Please refer to Poynt Object Signing and Remote Key load specification for more details about these APIs, and Poynt Payment Security SPI javadoc for complete reference of the methods and classes.

# Direct Card APIs

Direct Card APIs defined in the Payment API Service allow applications to use the card reader to read non-payment card data by sending/receiving APDUs directly via the Payment SPI. Third party application built on Poynt platform use these APIs for various non-payment related functionality - Eg. Transit cards, Hotel Key cards, SIM cards, Meal Voucher cards, etc.

Method	Description
connectToCard()	Initiates the card reader to connect over the specific interface (CT or CL or Both). If a card is found on any of the specified interfaces, the reader establishes an L1 connection to the card. If a card is not found for the specified duration of time, the command returns an appropriate error code.
disconnectFromCard()	Disconnects from the card (CT or CL or both) and powers off corresponding interface.
checkIfCardInserted()	Checks whether a card is present in the card reader slot or not. This command does not check whether a connection to the card has been established or not. It only checks if a card is physically inserted in the slot such that the card inserted switch is asserted. It does not apply to contactless interface
exchangeAPDU()	Send an APDU command to the card and receive the response APDU.
exchangeAPDUList()	Send a list of APDU commands to the card and receive the response APDU.
abort()	Abort any pending connect or wait for card removal operations.

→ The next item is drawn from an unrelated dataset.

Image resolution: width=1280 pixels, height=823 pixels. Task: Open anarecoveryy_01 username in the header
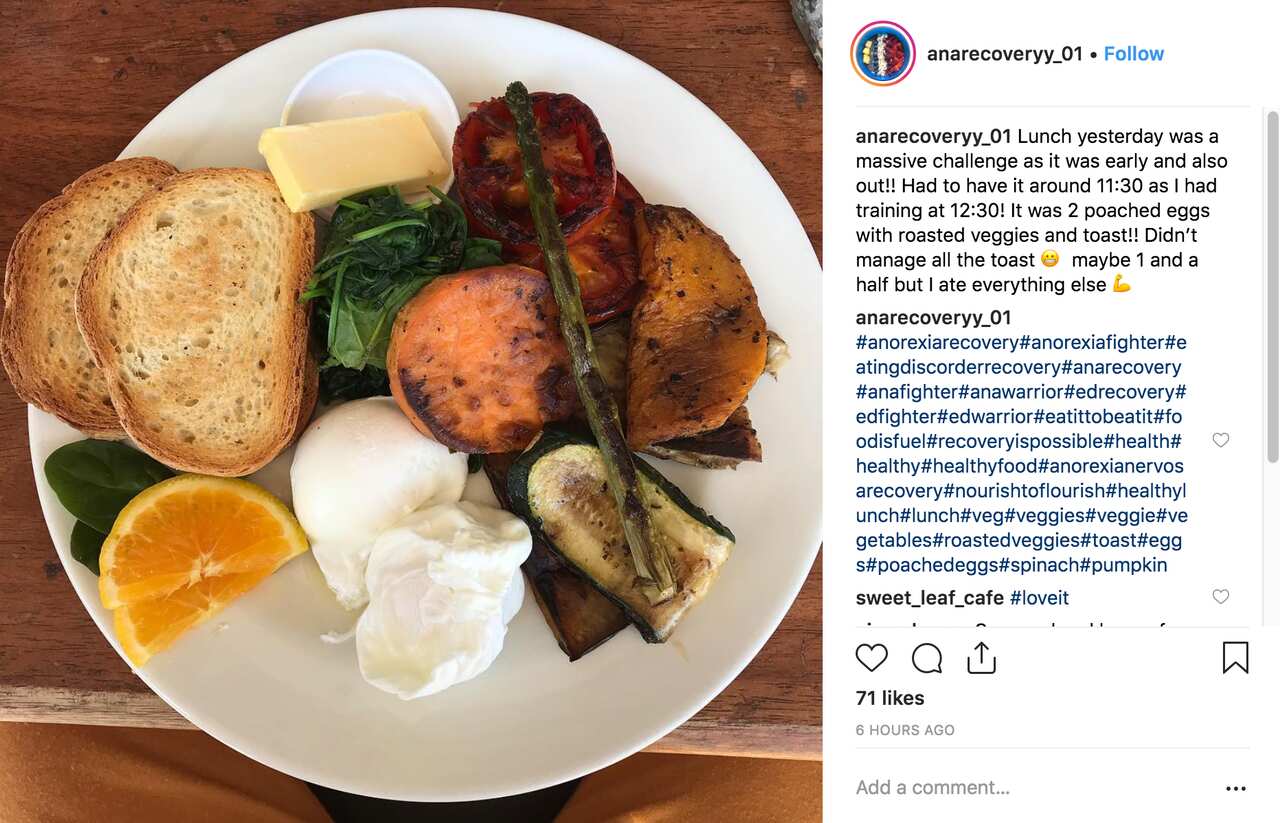point(1004,54)
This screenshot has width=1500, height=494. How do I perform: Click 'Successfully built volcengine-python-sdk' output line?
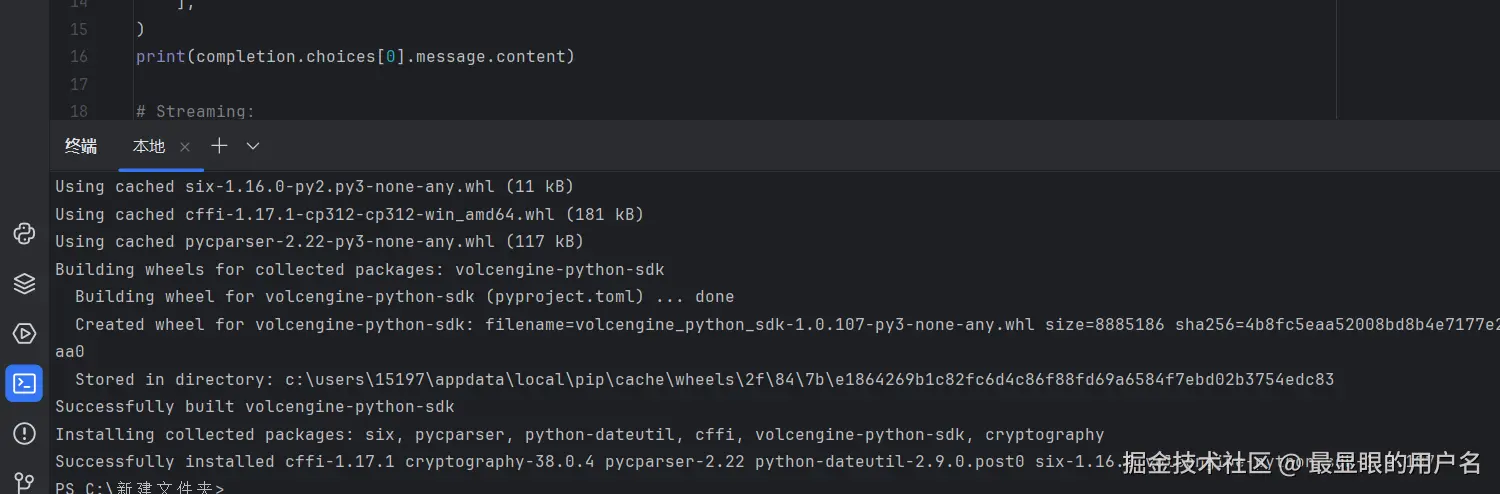click(x=255, y=407)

Please refer to the javadoc for full definition of the API methods and the class definitions.

# EMV Configuration

Poynt manages all the EMV Configuration parameters for acquirers/processors in Poynt Cloud and provides a secure way to push the configuration updates to all terminals. On the terminal Poynt Configuration Service (IPoyntConfigurationService) provides the necessary interfaces for the SPI implementers to fetch the EMV parameters dynamically during a transaction or fetch all parameters every time Poynt pushes the configuration updates to the terminal.

Poynt Configuration Service provides the parameters organized in the following structure:

1. Terminal Configuration for each card interface (CT, CL, MSR) -- consists of terminal level configuration paramters like track data format, encryption key scheme, terminal type, capabilities, etc.
2. EMV AID Configuration for CT and CL interfaces -- consists of AID specific configuration parameters as defined by the corresponding card scheme
3. EMV CA Public keys for CT and CL interfaces
4. EMV Recovation and Exception lists

When Poynt cloud pushes new updates or loads configuration into a terminal, Poynt Configuration service sends an event broadcast (poynt.intent.action.EMV_CONFIGS_UPDATED), which could be subscribed by the Payment SPI service to fetch and load updated configuration parameters into it's local memory. Payment SPI service could also use the Poynt Configuration Service to only fetch the configuration parameters it needs at run time during a transaction.

All Poynt EMV Configuration tags are defined in Poynt EMV Configuration Specification.

Please refer to IPoyntConfigurationService.aidl for the list of methods available.